World's second biggest collection of works by (William) Morris & Co. at the Art Gallery of South Australia

World's second biggest collection of works by (William) Morris & Co. at the Art Gallery of South Australia
Morris and Co. tapestries, including Hanging (at left), designed by May Morris and emboidered by Mary Isobel Barr Smith (1890s) and The Adoration of the Magi (1900-02), designed 1887) by Edward Burne-Jones and John Henry Dearle, are among strong features of the reimagined Gallery 18 display at the Art Gallery of South Australia.
Image by Saul Steed, courtesy Art Gallery of South Australia

The Art Gallery of South Australia’s Morris & Co. display showcases the world’s second largest collection, after the Victoria and Albert Gallery in London, of the iconic works, including furniture, ceramics and textiles, inspired by William Morris.

Morris, one of the greatest and most prolific pattern designers of all time, was a 19th Century founder of Morris & Co. in England as decorative arts manufacturer and a retailer famous for its focus on handmade craftsmanship and making outstanding carpets, wallpapers, tapestries, ceramics, embroideries, furniture and textiles.
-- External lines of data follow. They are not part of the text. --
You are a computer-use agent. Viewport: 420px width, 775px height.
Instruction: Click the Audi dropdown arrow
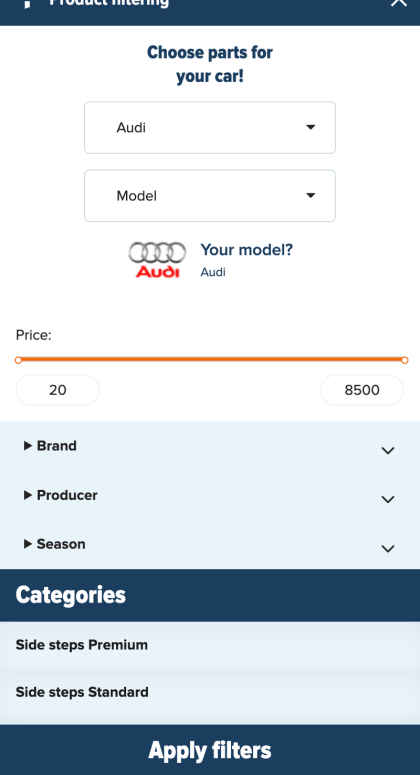point(310,127)
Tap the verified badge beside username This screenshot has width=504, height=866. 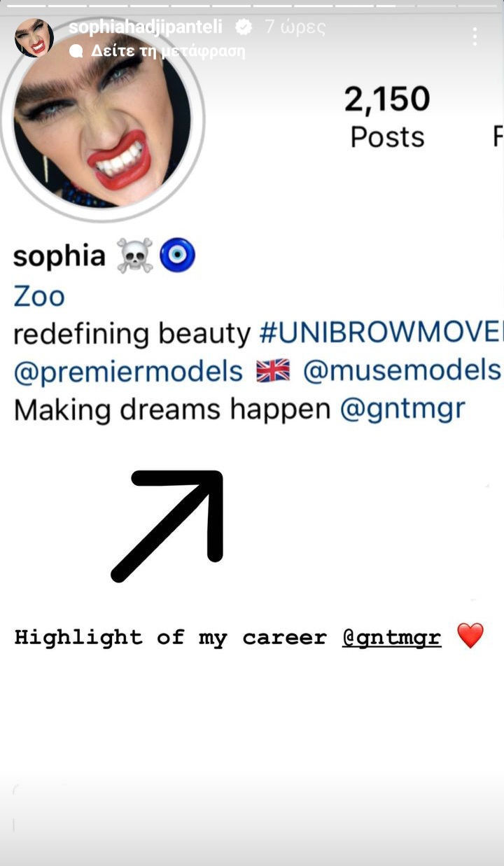point(244,27)
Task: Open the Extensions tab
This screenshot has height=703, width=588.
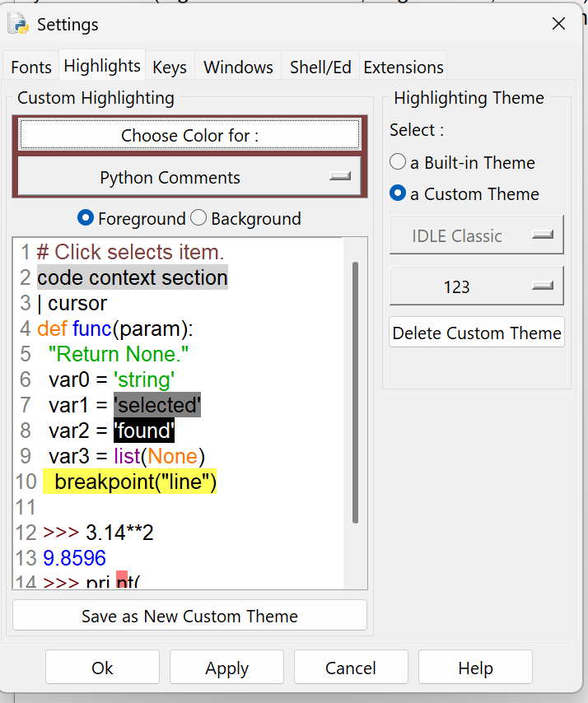Action: click(x=404, y=68)
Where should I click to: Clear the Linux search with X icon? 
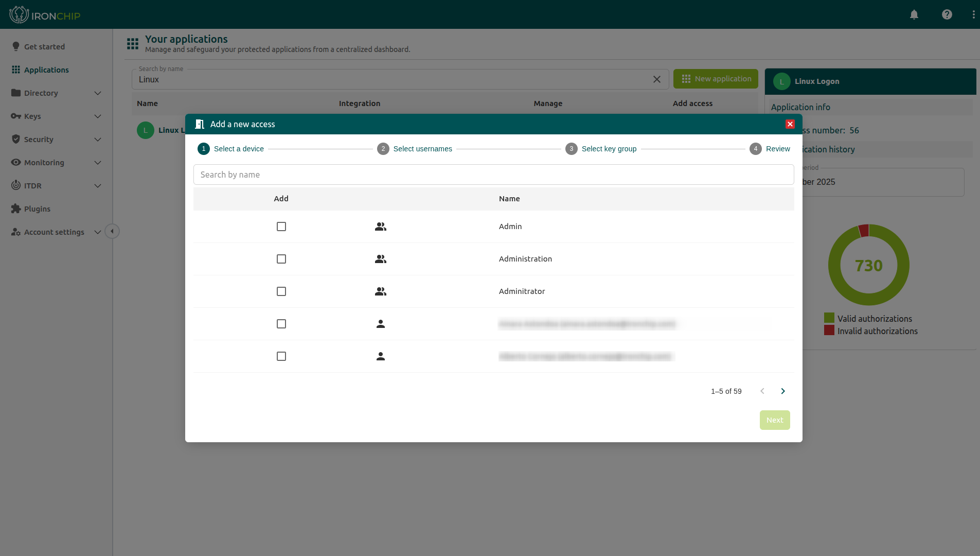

The abundance material for Art Gallery of South Australia display was due to the 279 works inherited from the progressive taste of Adelaide’s wealthy Barr-Smith family whose members extensively furnished seven large houses with Morris & Co. goods from 1884 to 1929. The Barr-Smith family was possibly Morris & Co.’s major international client. Robert Barr Smith had his own 152-page Morris & Co. wallpaper sample book.

In 1989, Christopher Menz, the Art Gallery of South Australia’s curator of European and Australian decorative arts, was given a brief to collect and preserve as much of the family’s Morris & Co. material as possible. Since then, works from local sources, and many more from London were acquired by the gallery including “Trellis”, Morris’s first wallpaper design of 1864.

The Art Gallery of South Australia display featured designs by May Morris, daughter of William Morris, who was one of the leading female contributors to the Arts and Crafts Movement. She was an innovative designer of embroidery, wallpaper and jewellery, and ran the embroidery department of Morris & Co. as well as being a founder of the Women’s Guild of Arts in 1907.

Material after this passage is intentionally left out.